Prenant le contre-pied des pratiques de l’époque
et contre l’avis de nombreux spécialistes mondiaux
de la conservation, Chandra Gurung, le directeur de cette
ONG refuse de faire de ces zones des parcs « sous cloches
». Après une étude de 8 mois à
vivre au contact des populations dans des régions proches
de son village de naissance, il acquiert la certitude que
« la conservation des espaces naturels et le développement
économique des populations sont compatibles et que
la participation des communautés est même la
principale clef du succès ». Il engage de nombreuses
campagnes de sensibilisation auprès des populations
en leur expliquant que la conservation est pour eux une ressource,
forme des responsables de refuge et des cuisiniers pour préparer
d’autres plats que le dal-bhat (le plat national népalais,
délicieux mais pas pendant 15 jours midi et soir !!)
et forme des comités dans chaque village, chargés
des projets environnementaux.
15 années plus tard, les résultats sont surprenants
: la majorité des 1 200 refuges fonctionnent à
l’énergie solaire ou hydraulique, de nombreuses
campagnes ont été menées pour limiter
les déchets plastiques issus de bouteilles d’eaux
laissé par les randonneurs et surtout, la déforestation
a été arrêtée et l’on reboise
dans certains villages.
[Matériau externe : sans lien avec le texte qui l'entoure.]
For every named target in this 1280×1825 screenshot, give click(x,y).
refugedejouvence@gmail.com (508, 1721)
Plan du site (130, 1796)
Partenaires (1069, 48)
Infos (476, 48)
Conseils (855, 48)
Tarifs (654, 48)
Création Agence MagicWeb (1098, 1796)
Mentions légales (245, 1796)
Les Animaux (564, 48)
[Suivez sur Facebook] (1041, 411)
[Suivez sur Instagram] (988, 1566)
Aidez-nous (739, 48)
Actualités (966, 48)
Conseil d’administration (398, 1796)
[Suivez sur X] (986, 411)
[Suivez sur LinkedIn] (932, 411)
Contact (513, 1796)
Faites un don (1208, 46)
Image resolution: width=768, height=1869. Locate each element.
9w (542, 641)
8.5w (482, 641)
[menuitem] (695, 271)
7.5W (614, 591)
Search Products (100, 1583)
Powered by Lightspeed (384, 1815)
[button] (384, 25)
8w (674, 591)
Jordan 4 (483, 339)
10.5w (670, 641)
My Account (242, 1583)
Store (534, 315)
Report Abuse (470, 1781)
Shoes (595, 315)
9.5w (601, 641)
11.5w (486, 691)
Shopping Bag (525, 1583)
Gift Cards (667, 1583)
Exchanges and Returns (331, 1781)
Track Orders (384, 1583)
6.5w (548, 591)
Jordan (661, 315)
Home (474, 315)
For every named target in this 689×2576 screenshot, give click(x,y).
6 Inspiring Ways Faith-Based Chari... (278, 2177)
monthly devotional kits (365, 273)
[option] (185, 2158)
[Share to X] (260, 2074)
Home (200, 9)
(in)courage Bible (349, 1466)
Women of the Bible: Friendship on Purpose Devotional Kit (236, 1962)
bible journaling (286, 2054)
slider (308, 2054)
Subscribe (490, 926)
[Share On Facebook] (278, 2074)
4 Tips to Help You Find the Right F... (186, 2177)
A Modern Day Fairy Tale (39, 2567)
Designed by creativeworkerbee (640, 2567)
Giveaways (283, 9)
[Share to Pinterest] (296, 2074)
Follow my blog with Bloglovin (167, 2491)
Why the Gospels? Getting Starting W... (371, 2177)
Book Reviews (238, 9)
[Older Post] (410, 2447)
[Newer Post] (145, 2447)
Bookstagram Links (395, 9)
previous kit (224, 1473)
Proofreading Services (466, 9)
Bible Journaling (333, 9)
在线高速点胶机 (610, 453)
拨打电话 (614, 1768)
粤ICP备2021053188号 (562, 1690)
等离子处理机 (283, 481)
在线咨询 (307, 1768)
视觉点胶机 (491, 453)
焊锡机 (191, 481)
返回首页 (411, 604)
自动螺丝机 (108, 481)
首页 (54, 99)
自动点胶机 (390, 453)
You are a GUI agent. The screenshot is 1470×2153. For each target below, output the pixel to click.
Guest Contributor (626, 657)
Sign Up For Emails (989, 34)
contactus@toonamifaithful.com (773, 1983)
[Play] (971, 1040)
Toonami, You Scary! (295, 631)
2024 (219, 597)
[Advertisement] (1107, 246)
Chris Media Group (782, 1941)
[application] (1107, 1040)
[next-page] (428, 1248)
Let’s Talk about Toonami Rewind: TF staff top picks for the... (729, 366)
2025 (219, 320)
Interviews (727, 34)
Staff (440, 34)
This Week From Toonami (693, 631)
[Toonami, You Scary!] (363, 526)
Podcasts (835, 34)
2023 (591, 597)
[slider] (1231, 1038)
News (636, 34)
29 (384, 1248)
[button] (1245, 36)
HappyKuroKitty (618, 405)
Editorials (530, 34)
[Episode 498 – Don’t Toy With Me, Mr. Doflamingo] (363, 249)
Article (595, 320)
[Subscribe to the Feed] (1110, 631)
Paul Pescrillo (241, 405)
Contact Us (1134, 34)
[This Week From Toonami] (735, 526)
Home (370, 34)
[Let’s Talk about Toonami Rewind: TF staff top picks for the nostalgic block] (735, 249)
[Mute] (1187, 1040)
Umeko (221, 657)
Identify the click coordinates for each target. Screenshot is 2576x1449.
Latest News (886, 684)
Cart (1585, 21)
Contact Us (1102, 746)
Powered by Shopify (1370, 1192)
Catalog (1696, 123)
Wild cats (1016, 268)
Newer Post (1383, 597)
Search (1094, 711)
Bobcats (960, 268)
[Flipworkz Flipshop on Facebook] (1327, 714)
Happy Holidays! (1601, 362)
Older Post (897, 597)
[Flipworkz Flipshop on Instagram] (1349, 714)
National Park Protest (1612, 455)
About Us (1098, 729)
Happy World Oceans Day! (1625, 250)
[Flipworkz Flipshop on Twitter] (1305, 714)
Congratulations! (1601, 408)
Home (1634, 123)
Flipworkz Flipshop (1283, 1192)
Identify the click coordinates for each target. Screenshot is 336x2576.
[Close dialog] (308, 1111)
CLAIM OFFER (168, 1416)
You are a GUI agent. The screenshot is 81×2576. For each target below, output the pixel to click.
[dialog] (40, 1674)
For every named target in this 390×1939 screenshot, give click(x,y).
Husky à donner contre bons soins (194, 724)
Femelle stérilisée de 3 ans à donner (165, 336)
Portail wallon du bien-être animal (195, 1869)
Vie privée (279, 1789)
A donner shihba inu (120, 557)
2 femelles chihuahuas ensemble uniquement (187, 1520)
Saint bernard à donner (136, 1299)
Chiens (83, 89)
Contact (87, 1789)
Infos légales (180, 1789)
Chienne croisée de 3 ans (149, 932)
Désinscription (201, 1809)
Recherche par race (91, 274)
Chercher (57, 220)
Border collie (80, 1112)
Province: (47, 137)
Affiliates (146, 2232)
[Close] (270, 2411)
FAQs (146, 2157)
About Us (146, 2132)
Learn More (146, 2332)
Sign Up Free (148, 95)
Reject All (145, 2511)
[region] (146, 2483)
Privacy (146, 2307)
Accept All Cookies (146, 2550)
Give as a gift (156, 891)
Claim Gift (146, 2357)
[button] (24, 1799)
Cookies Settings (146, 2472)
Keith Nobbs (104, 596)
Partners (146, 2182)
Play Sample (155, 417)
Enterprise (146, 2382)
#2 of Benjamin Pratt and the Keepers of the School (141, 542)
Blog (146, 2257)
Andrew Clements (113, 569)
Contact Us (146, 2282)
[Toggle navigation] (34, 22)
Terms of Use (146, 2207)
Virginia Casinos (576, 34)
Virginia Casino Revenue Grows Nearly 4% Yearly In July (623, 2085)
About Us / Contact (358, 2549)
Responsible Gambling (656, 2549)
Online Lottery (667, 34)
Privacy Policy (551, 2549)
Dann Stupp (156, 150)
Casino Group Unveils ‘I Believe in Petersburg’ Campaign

Les revenus des populations ont aussi
augmenté, alors qu’un randonneur dépensait
en 1986 3 € par jour et que seul 7% de ces revenus restait
dans les communautés locales (le solde revenant aux
organisateurs de trek pourvoyant guides, matériel,
alimentation et porteurs directement de Katmandu), ce chiffre
atteint désormais 20 €/jour avec plus de 60% pour
les communautés.
Ces aménagements ont à chaque fois été
choisis par les communautés locales suite à
des formations dispensées par la KMTNC et ont été
financés à moitié par elles et à
moitié par un droit d’entrée pour chaque
randonneur de 25 € que récolte l’ONG. En
2001, 75 000 touristes sont venus dans la région des
Annapurnas et ce modèle, désormais reconnu comme
un formidable succès par la communauté internationale,
est en phase de duplication dans d’autres zones de conservation
comme le Kangchenjunga et le Manaslu.
Désormais Directeur National du WWF, Chandra Gurung
a dû quitter la KMTNC après 2 mandats de 4 années
et s’illustre désormais grâce à
deux nouveaux chevaux de bataille : la réimplantation
dans certains parcs nationaux du Rhinocéros et l’ouverture
prématurée aux touristes étrangers du
mythique mais fragile Royaume du Mustang, une zone reculée
proche du Tibet. Souhaitons-lui bonne chance !!